2L’ÉCOLE DE LA CONCURRENCE À TOUS LES NIVEAUX
Typique de la stratégie Blanquer : mettre en avant une mesure en apparence incontestable pour glisser, en réalité, une terrible régression. Ici, c’est l’article 3 qui rend obligatoire la scolarisation à 3 ans. 98 % des enfants de cet âge étant déjà scolarisés, la mesure ne concernerait que 26 000 élèves au maximum, dont 7 000 en Guyane et à Mayotte – où la scolarisation à 6 ans n’est toujours pas acquise. En vérité, la conséquence principale de cette mesure sera d’étendre aux écoles maternelles privées sous contrat l’obligation de financement à laquelle les communes sont déjà astreintes. Un véritable appel d’air financier pour ces structures (et un boulet pour les communes), aujourd’hui peu nombreuses mais qui risquent de se multiplier… au péril de la mixité scolaire.

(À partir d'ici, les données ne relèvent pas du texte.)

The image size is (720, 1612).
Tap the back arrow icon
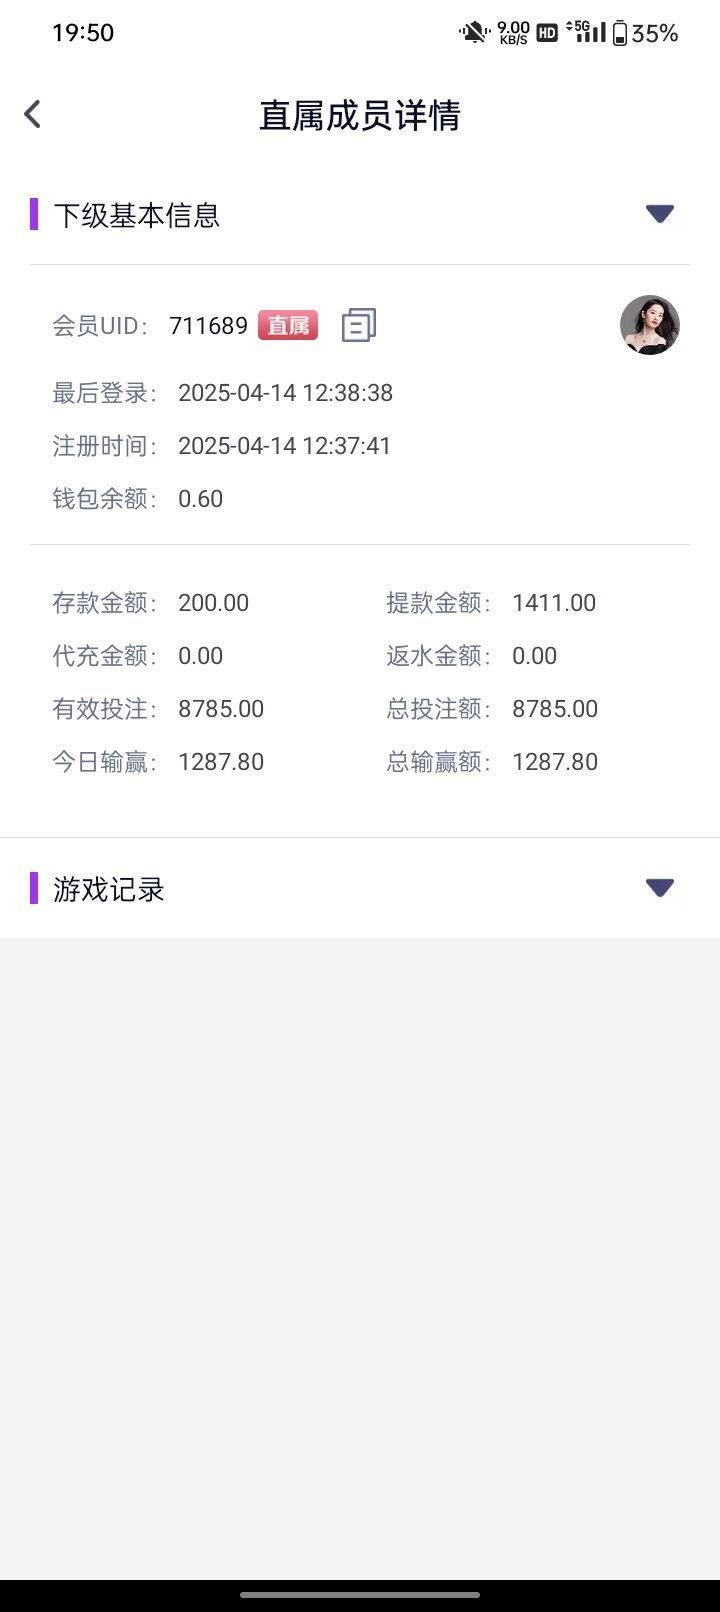click(33, 114)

D’autant que l’article 9 transforme le Cnesco (Conseil national d’évaluation su système scolaire) en un Conseil d’évaluation de l’école (CEE), avec deux évolutions. Le CEE sera à la botte du ministre, avec huit membres sur douze nommés par lui. Surtout, il produira des évaluations à tous les niveaux… qui seront publiques. « C’est le Trip Advisor (un site qui évalue et classe les hôtels de tourisme – NDLR) des écoles ! » commente Francette Popineau, autrement dit la mise en concurrence des établissements entre eux, renforçant là aussi les conduites d’évitement, la fuite vers le privé (qui, lui, choisit ses élèves) et la ségrégation sociale.
La syndicaliste note que, en Suède, la mise en place d’un système du même genre, il y a quelques années, a entraîné la chute de ce pays dans les classements internationaux.

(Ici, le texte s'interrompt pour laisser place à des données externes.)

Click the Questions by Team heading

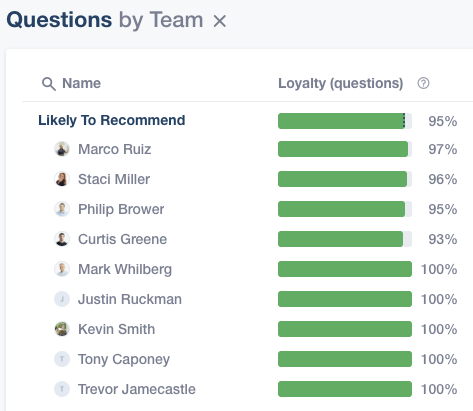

3UNE VOLONTÉ DE REPRISE EN MAIN AUTORITAIRE
« Parler d’école de la confiance, c’est un oxymore, car on assiste à une reprise en main pour imposer une vision des choses », juge Frédérique Rolet. Le fameux article 1, qui tente sans l’avouer d’imposer aux enseignants un devoir de réserve qui n’existe pas (voir notre édition du 9 janvier), en constitue le signal principal. La mise au rencart du Cnesco, trop indépendant, pour le remplacer par un CEE docile, en est un autre. Enfin, de la réforme territoriale et ses « super-recteurs » à la création des « écoles du socle » regroupées sous l’autorité d’un seul chef d’établissement, on observe le retour à une forme d’organisation pyramidale, un centralisme toujours pas franchement démocratique, ayant pour fonction de faire « descendre » au plus vite vers le terrain les décisions et orientations parties de la Rue de Grenelle. « Cette loi, c’est la mise en forme du rêve de Blanquer, qui ne souffre aucune contradiction », commente Francette Popineau : « Une école à deux vitesses, avec le minimum garanti pour tous, et des écoles de l’élite, pas forcément publiques, pour les plus favorisés ». Une école du tri social, assumée et organisée, de la maternelle à l’université.